Pada gilirannya, umat Islam khususnya generasi mudanya terlanjur sulit melepaskan diri dari seni budaya materialistis sekuler Barat karena telah merasuk ke dalam dirinya. Tidak mengherankan lagi bila mereka tergila-gila dan menggandrungi para seniman Barat, begitu ngefans dan mengidolakan berbagai group band dan musik serta personilnya seperti, Madonna, Mick Jagger, Jason Donovan, Bon Jovi, Rod Stewart, Michael Jackson, Tommy Page, juga seniman-seniman dalam negeri/daerah yang tidak berbudaya Islami serta masih banyak idola-idola lainnya baik di bidang film, musik maupun seni lainnya.
Mereka tidak sempat lagi berpikir lebih jauh tentang idola-idola mereka tersebut yang faktanya kehidupan mereka jauh dari nilai-nilai Islam. Mereka telah menjadi lebih lekat di benak kawula muda Islam lengkap dengan ulah dan lika liku hidupnya. Bahkan sudah lebih lekat dari pada nama-nama para Nabi dan Rasul, para pemikir dan ulama Islam serta budayawan dan seniman muslim masa kini dan yang lampau. Mereka lebih hafal dan fasih dengan lagu-lagu dan film-film asing yang urakan ketimbang membaca surat Al-Fatihah. Sungguh memalukan dan memprihatinkan bila kondisi generasi kita telah terjangkit kronis penyakit demam asing asal trendi, gandrung dengan produk seni budaya yang asing dari nilai-nilai Islam dan budaya kesopanan Timur sebagai korban dari Ghazwul Fikri sebagai suatu upaya bertahap pemurtadan umat Islam dan pengasingan nilai-nilai Islami.

PERMINTAAN TERTULIS A = Tuliskan kembali baris-baris catatan, mulai dari baris yang memuat "You are a GUI" dan berlanjut sampai akhir catatan, termasuk permintaannya, tanpa baris lain. Kalikan setiap koordinat pada jawaban dengan 1,6 dan bulatkan ke bilangan bulat terdekat dengan setengah dibulatkan ke atas, biarkan angka dalam permintaan tetap sama, dan jangan sertakan gambarnya.

MASUKAN TUGAS INI =
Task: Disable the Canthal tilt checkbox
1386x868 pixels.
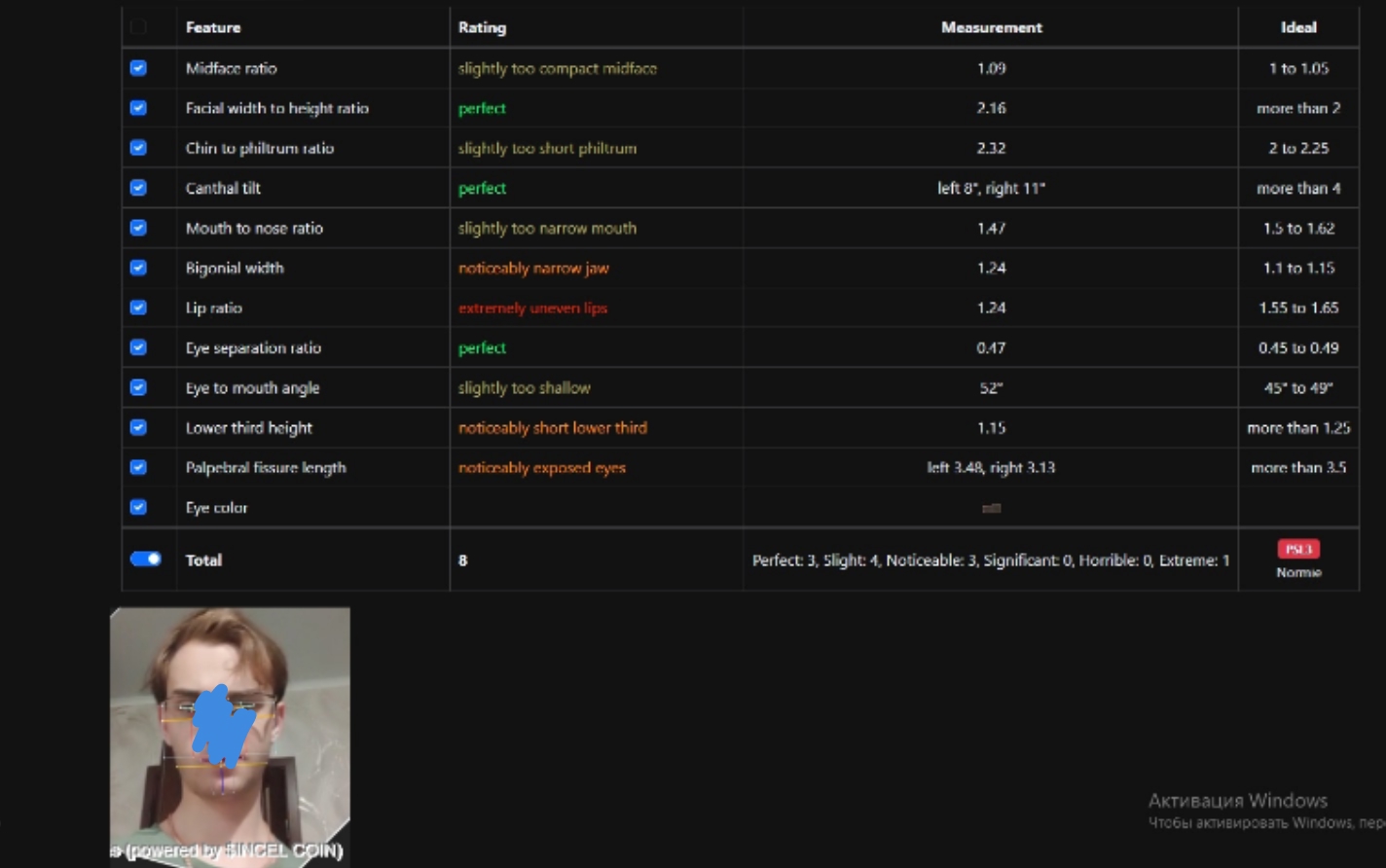Action: [x=138, y=188]
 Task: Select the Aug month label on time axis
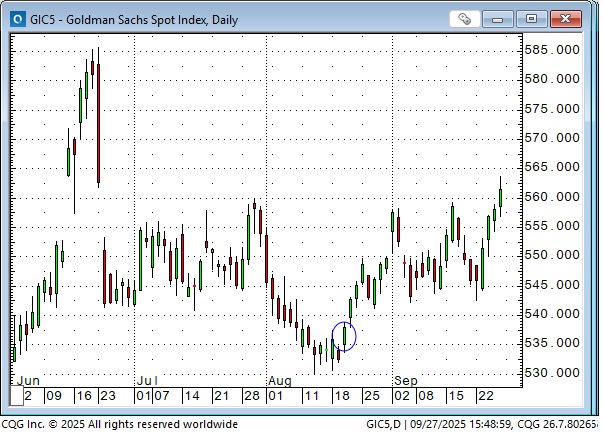tap(279, 381)
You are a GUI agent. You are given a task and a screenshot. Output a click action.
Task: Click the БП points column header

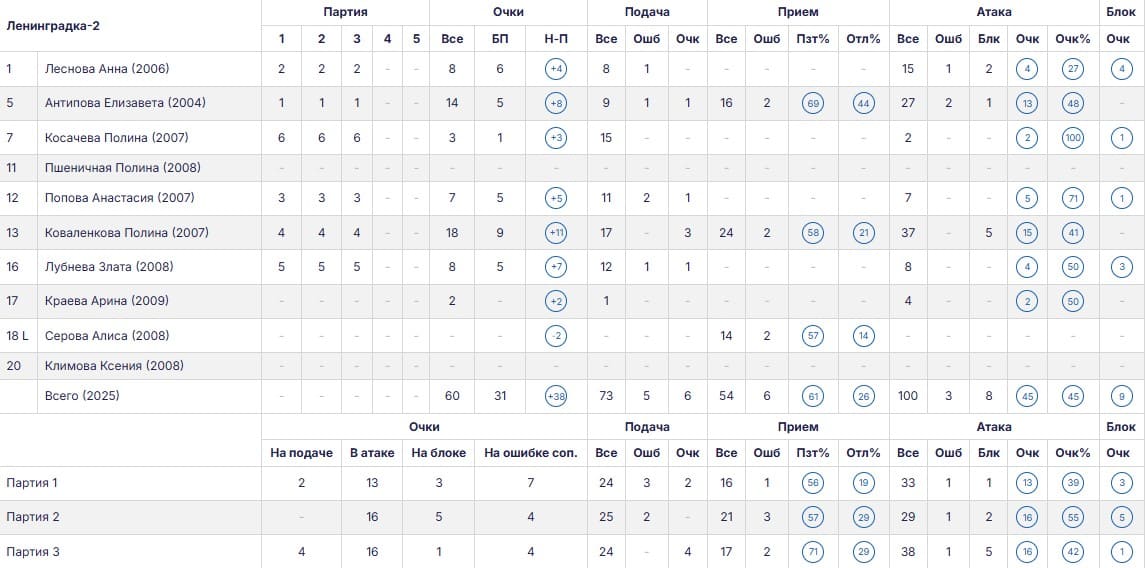coord(499,39)
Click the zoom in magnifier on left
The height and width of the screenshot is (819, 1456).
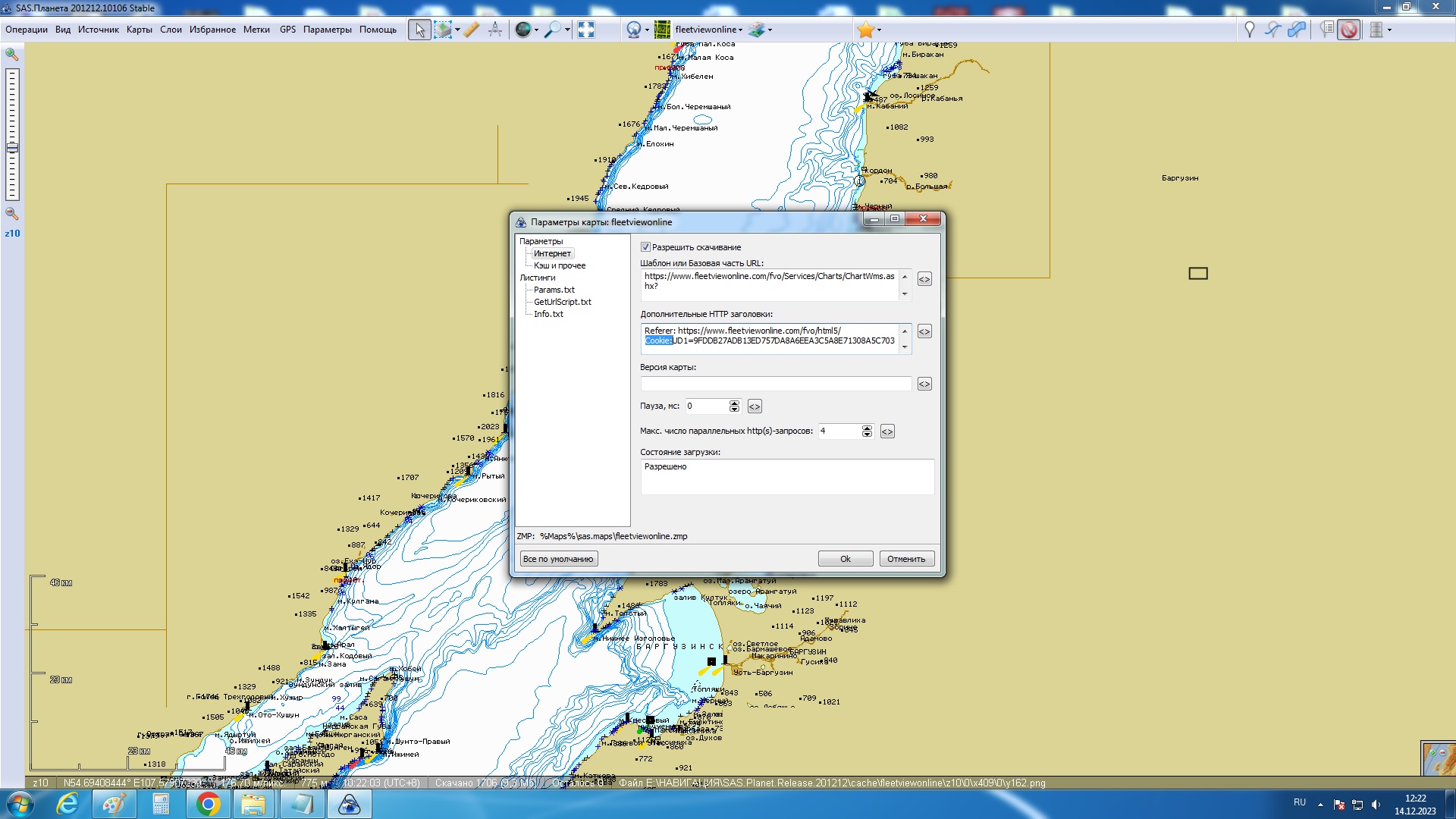12,55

PERMINTAAN TERTULIS B =
Apakah tiap pernyataan berikut sesuai dengan teks tentang generasi muda Islam dan seni budaya Barat? Jawab ya atau tidak, lalu kutip kata-kata teks yang menentukan jawaban itu.
(i) Madonna dan Bon Jovi disebut sebagai contoh idola.
(ii) Kawula muda Islam lebih fasih membaca surat Al-Fatihah daripada menyanyikan lagu-lagu asing.
(iii) Ghazwul Fikri disebut sebagai upaya bertahap pemurtadan umat Islam.

PENYELESAIAN A =
You are a GUI agent. You are given a task and a screenshot. Output a click action.
Task: Click the БП points column header

coord(798,62)
Click the zoom in magnifier on left
The height and width of the screenshot is (819, 1456).
19,88

PENYELESAIAN B =
(i) Ya: "seperti, Madonna, Mick Jagger, Jason Donovan, Bon Jovi"
(ii) Tidak: "Mereka lebih hafal dan fasih dengan lagu-lagu dan film-film asing yang urakan ketimbang membaca surat Al-Fatihah."
(iii) Ya: "Ghazwul Fikri sebagai suatu upaya bertahap pemurtadan umat Islam"